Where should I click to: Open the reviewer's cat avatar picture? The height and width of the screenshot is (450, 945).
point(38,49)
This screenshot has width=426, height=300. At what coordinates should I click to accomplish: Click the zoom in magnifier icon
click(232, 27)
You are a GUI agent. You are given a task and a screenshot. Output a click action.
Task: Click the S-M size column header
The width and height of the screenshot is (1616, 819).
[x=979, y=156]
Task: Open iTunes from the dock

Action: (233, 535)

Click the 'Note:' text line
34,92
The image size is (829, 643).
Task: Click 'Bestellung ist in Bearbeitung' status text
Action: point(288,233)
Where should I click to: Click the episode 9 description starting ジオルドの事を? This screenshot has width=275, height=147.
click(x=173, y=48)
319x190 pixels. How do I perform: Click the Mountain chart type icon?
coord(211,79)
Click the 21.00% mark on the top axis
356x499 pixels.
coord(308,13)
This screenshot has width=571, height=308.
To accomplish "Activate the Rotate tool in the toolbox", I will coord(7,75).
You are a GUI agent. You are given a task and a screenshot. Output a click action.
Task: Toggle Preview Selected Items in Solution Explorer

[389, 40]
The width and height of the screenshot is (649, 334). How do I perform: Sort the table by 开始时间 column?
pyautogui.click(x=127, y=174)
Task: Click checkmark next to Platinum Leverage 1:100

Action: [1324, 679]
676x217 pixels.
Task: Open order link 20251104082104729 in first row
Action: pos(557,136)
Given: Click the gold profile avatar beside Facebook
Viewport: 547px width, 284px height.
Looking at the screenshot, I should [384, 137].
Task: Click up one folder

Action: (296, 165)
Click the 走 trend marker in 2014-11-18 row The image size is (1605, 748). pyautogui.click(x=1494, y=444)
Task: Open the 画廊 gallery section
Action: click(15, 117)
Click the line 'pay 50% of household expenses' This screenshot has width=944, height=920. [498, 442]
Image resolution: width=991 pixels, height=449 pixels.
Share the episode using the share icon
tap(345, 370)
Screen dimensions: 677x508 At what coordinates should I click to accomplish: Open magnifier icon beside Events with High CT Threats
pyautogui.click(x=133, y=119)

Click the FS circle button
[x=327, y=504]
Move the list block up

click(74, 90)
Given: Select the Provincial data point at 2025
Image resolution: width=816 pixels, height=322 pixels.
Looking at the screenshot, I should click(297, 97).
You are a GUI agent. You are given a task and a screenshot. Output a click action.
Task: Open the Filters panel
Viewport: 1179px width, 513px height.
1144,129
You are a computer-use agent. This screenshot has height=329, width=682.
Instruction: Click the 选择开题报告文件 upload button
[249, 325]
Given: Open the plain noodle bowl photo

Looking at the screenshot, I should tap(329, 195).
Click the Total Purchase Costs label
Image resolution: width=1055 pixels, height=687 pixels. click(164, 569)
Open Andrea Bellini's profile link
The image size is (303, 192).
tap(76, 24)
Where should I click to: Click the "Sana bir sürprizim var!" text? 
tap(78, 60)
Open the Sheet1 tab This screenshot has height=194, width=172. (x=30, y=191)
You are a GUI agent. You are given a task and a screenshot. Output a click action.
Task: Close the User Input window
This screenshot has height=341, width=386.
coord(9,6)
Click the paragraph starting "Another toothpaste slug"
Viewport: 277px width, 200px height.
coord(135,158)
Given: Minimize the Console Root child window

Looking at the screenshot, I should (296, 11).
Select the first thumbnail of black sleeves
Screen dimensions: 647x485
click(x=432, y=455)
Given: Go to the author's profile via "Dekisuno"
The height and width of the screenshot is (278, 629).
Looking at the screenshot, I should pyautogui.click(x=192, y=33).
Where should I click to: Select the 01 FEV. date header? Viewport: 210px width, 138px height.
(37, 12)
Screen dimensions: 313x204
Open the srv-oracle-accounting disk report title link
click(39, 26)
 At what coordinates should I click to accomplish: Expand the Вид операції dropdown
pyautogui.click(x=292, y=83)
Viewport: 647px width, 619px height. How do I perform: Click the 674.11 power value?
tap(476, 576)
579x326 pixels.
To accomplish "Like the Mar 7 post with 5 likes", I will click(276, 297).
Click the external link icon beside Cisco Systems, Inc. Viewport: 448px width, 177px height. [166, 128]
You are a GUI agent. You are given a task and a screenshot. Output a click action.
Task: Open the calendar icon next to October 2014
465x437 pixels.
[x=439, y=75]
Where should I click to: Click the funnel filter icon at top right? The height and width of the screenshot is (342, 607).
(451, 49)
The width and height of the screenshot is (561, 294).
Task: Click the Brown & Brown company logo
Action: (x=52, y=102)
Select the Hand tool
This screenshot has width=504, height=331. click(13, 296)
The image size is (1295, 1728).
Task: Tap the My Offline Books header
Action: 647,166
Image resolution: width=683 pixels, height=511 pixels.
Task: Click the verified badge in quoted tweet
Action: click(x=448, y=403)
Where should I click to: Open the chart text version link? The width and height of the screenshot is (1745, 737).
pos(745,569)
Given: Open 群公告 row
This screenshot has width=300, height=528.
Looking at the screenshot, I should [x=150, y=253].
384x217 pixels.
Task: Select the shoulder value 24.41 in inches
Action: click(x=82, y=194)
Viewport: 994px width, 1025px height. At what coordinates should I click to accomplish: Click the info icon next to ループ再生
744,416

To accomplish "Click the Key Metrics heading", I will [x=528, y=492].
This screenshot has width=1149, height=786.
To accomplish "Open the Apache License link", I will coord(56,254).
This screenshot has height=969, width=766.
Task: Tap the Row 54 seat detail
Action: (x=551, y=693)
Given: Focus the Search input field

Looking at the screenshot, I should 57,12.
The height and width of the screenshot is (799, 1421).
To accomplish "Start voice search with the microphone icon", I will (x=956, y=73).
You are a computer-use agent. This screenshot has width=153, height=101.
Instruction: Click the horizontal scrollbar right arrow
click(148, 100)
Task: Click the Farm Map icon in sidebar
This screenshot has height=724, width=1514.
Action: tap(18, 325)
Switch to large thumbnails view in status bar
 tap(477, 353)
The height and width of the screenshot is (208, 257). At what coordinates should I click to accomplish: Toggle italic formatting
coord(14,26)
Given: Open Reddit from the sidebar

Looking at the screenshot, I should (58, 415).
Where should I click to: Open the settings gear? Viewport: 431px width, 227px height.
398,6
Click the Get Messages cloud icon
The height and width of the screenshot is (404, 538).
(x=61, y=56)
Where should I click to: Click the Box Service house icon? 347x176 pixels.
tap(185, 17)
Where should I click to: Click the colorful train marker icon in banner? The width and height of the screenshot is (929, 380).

━━━━━━━━━━

**AIM OF THE EXERCISE:** Output the records above, each one exactly, with none left out.

**TASK RESULT:**
Where should I click to: Open the reviewer's cat avatar picture? The height and width of the screenshot is (450, 945).
point(38,49)
This screenshot has width=426, height=300. At what coordinates should I click to accomplish: Click the zoom in magnifier icon
click(232, 27)
You are a GUI agent. You are given a task and a screenshot. Output a click action.
Task: Click the S-M size column header
The width and height of the screenshot is (1616, 819).
[x=979, y=156]
Task: Open iTunes from the dock

Action: (233, 535)

Click the 'Note:' text line
34,92
The image size is (829, 643).
Task: Click 'Bestellung ist in Bearbeitung' status text
Action: point(288,233)
Where should I click to: Click the episode 9 description starting ジオルドの事を? This screenshot has width=275, height=147.
click(x=173, y=48)
319x190 pixels. How do I perform: Click the Mountain chart type icon?
coord(211,79)
Click the 21.00% mark on the top axis
356x499 pixels.
coord(308,13)
This screenshot has width=571, height=308.
To accomplish "Activate the Rotate tool in the toolbox", I will coord(7,75).
You are a GUI agent. You are given a task and a screenshot. Output a click action.
Task: Toggle Preview Selected Items in Solution Explorer

[389, 40]
The width and height of the screenshot is (649, 334). How do I perform: Sort the table by 开始时间 column?
pyautogui.click(x=127, y=174)
Task: Click checkmark next to Platinum Leverage 1:100

Action: [1324, 679]
676x217 pixels.
Task: Open order link 20251104082104729 in first row
Action: pos(557,136)
Given: Click the gold profile avatar beside Facebook
Viewport: 547px width, 284px height.
Looking at the screenshot, I should [384, 137].
Task: Click up one folder

Action: (296, 165)
Click the 走 trend marker in 2014-11-18 row The image size is (1605, 748). pyautogui.click(x=1494, y=444)
Task: Open the 画廊 gallery section
Action: click(15, 117)
Click the line 'pay 50% of household expenses' This screenshot has width=944, height=920. [498, 442]
Image resolution: width=991 pixels, height=449 pixels.
Share the episode using the share icon
tap(345, 370)
Screen dimensions: 677x508 At what coordinates should I click to accomplish: Open magnifier icon beside Events with High CT Threats
pyautogui.click(x=133, y=119)

Click the FS circle button
[x=327, y=504]
Move the list block up

click(74, 90)
Given: Select the Provincial data point at 2025
Image resolution: width=816 pixels, height=322 pixels.
Looking at the screenshot, I should click(297, 97).
You are a GUI agent. You are given a task and a screenshot. Output a click action.
Task: Open the Filters panel
Viewport: 1179px width, 513px height.
1144,129
You are a computer-use agent. This screenshot has height=329, width=682.
Instruction: Click the 选择开题报告文件 upload button
[249, 325]
Given: Open the plain noodle bowl photo

Looking at the screenshot, I should tap(329, 195).
Click the Total Purchase Costs label
Image resolution: width=1055 pixels, height=687 pixels. click(164, 569)
Open Andrea Bellini's profile link
The image size is (303, 192).
tap(76, 24)
Where should I click to: Click the "Sana bir sürprizim var!" text? 
tap(78, 60)
Open the Sheet1 tab This screenshot has height=194, width=172. (x=30, y=191)
You are a GUI agent. You are given a task and a screenshot. Output a click action.
Task: Close the User Input window
This screenshot has height=341, width=386.
coord(9,6)
Click the paragraph starting "Another toothpaste slug"
Viewport: 277px width, 200px height.
coord(135,158)
Given: Minimize the Console Root child window

Looking at the screenshot, I should (296, 11).
Select the first thumbnail of black sleeves
Screen dimensions: 647x485
click(x=432, y=455)
Given: Go to the author's profile via "Dekisuno"
The height and width of the screenshot is (278, 629).
Looking at the screenshot, I should pyautogui.click(x=192, y=33).
Where should I click to: Select the 01 FEV. date header? Viewport: 210px width, 138px height.
(37, 12)
Screen dimensions: 313x204
Open the srv-oracle-accounting disk report title link
click(39, 26)
 At what coordinates should I click to accomplish: Expand the Вид операції dropdown
pyautogui.click(x=292, y=83)
Viewport: 647px width, 619px height. How do I perform: Click the 674.11 power value?
tap(476, 576)
579x326 pixels.
To accomplish "Like the Mar 7 post with 5 likes", I will click(276, 297).
Click the external link icon beside Cisco Systems, Inc. Viewport: 448px width, 177px height. [166, 128]
You are a GUI agent. You are given a task and a screenshot. Output a click action.
Task: Open the calendar icon next to October 2014
465x437 pixels.
[x=439, y=75]
Where should I click to: Click the funnel filter icon at top right? The height and width of the screenshot is (342, 607).
(451, 49)
The width and height of the screenshot is (561, 294).
Task: Click the Brown & Brown company logo
Action: (x=52, y=102)
Select the Hand tool
This screenshot has width=504, height=331. click(13, 296)
The image size is (1295, 1728).
Task: Tap the My Offline Books header
Action: 647,166
Image resolution: width=683 pixels, height=511 pixels.
Task: Click the verified badge in quoted tweet
Action: click(x=448, y=403)
Where should I click to: Open the chart text version link? The width and height of the screenshot is (1745, 737).
pos(745,569)
Given: Open 群公告 row
This screenshot has width=300, height=528.
Looking at the screenshot, I should [x=150, y=253].
384x217 pixels.
Task: Select the shoulder value 24.41 in inches
Action: click(x=82, y=194)
Viewport: 994px width, 1025px height. At what coordinates should I click to accomplish: Click the info icon next to ループ再生
744,416

To accomplish "Click the Key Metrics heading", I will [x=528, y=492].
This screenshot has width=1149, height=786.
To accomplish "Open the Apache License link", I will coord(56,254).
This screenshot has height=969, width=766.
Task: Tap the Row 54 seat detail
Action: (x=551, y=693)
Given: Focus the Search input field

Looking at the screenshot, I should 57,12.
The height and width of the screenshot is (799, 1421).
To accomplish "Start voice search with the microphone icon", I will (x=956, y=73).
You are a computer-use agent. This screenshot has width=153, height=101.
Instruction: Click the horizontal scrollbar right arrow
click(148, 100)
Task: Click the Farm Map icon in sidebar
This screenshot has height=724, width=1514.
Action: tap(18, 325)
Switch to large thumbnails view in status bar
 tap(477, 353)
The height and width of the screenshot is (208, 257). At what coordinates should I click to accomplish: Toggle italic formatting
coord(14,26)
Given: Open Reddit from the sidebar

Looking at the screenshot, I should (58, 415).
Where should I click to: Open the settings gear? Viewport: 431px width, 227px height.
398,6
Click the Get Messages cloud icon
The height and width of the screenshot is (404, 538).
(x=61, y=56)
Where should I click to: Click the Box Service house icon? 347x176 pixels.
tap(185, 17)
Where should I click to: Click the colorful train marker icon in banner? The width and height of the screenshot is (929, 380).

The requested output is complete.